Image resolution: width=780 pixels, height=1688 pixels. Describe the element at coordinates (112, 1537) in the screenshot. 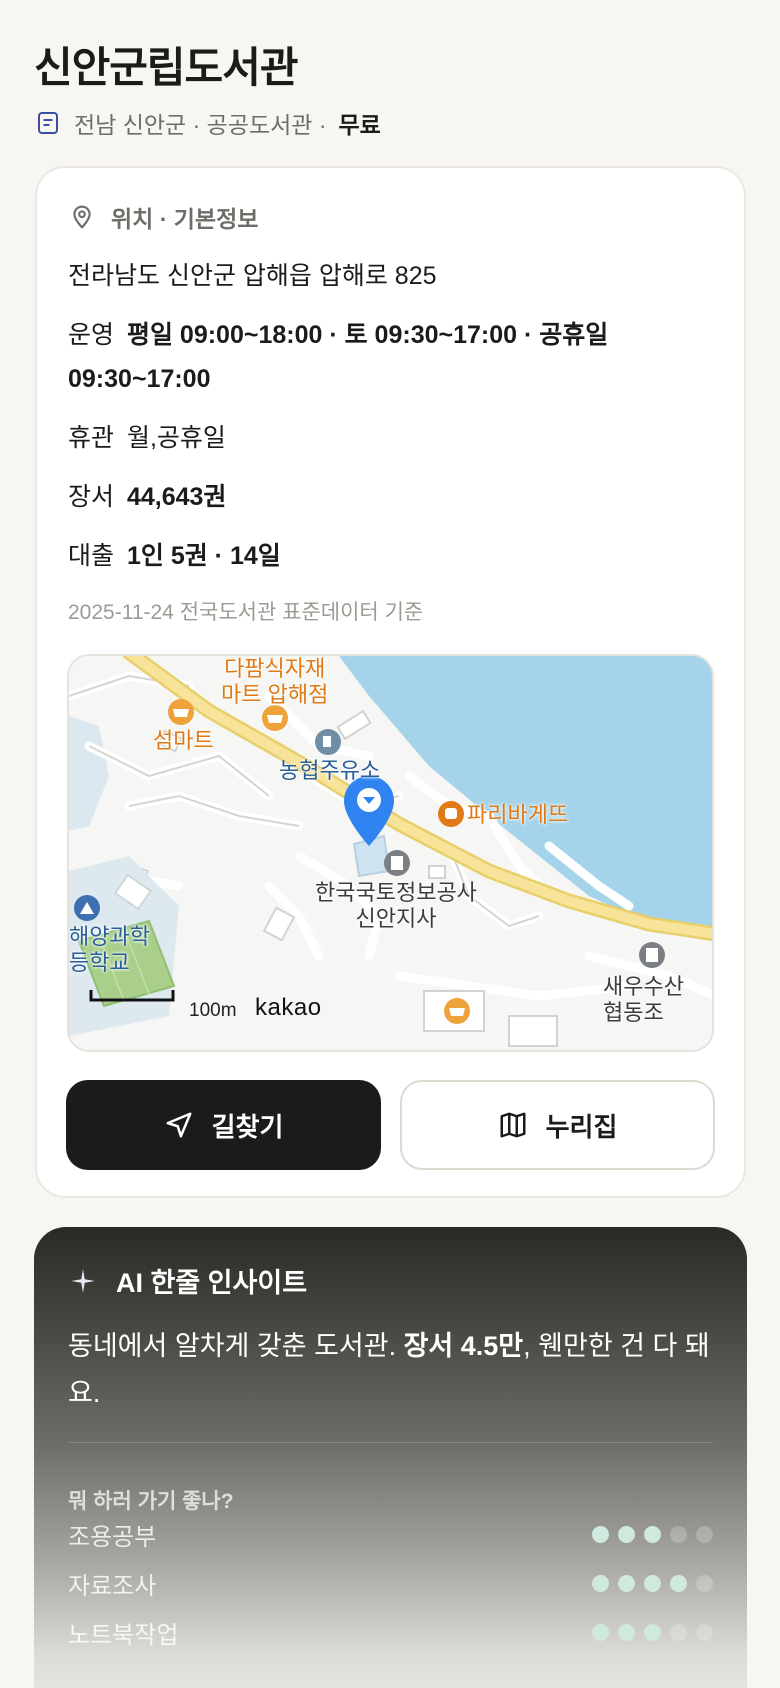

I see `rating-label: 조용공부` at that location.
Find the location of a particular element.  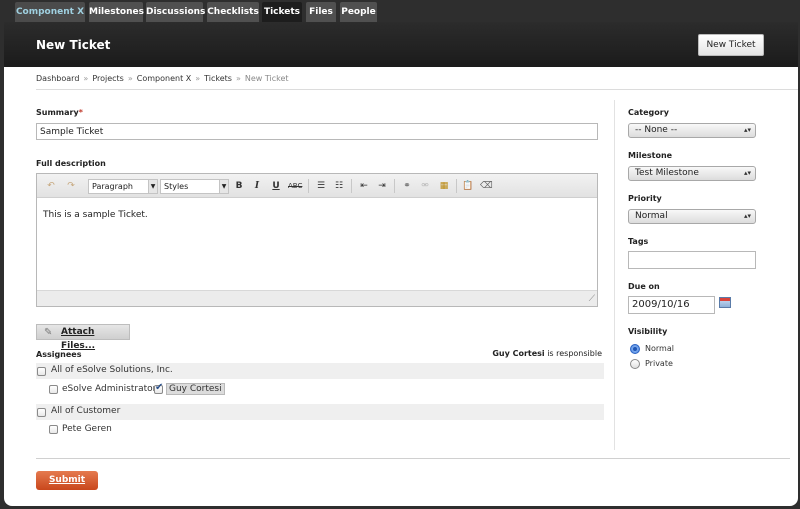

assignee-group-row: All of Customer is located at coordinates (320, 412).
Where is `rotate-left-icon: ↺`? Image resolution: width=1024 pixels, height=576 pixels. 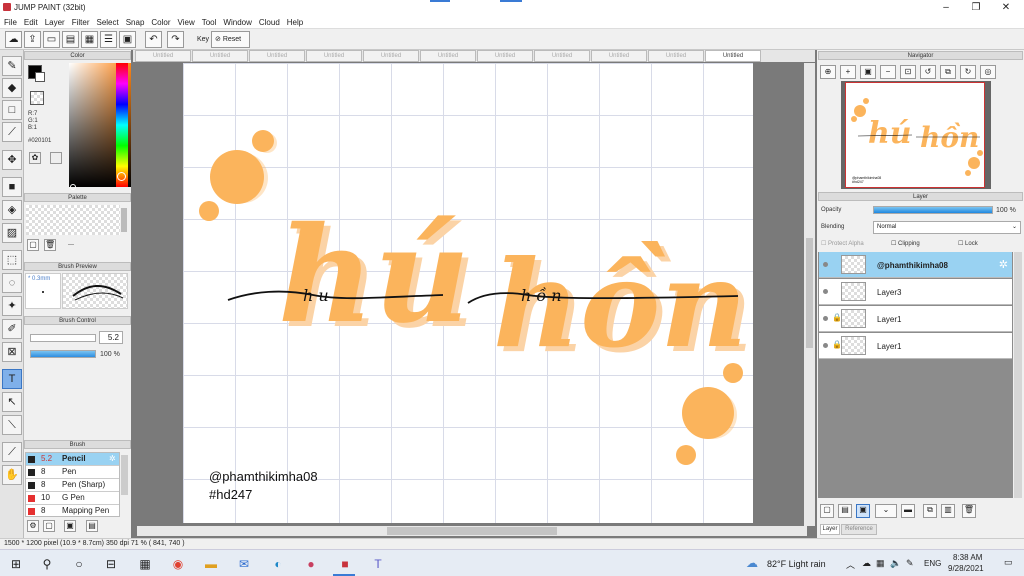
...
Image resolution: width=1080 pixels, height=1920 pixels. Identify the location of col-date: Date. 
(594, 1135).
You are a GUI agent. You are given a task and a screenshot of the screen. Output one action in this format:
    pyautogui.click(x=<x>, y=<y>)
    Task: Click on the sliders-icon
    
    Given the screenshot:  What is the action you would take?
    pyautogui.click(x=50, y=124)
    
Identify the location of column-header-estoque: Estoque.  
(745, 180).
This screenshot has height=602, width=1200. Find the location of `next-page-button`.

* _Directions_
Repeat the entries word for word, beginning at the line containing "Find the location of a particular element." and continuing through the line containing "pixels, height=576 pixels.". Leave the pictures out.

* _Answer space_
Find the location of a particular element.  

assignee-group-row: All of Customer is located at coordinates (320, 412).
Where is `rotate-left-icon: ↺`? Image resolution: width=1024 pixels, height=576 pixels. 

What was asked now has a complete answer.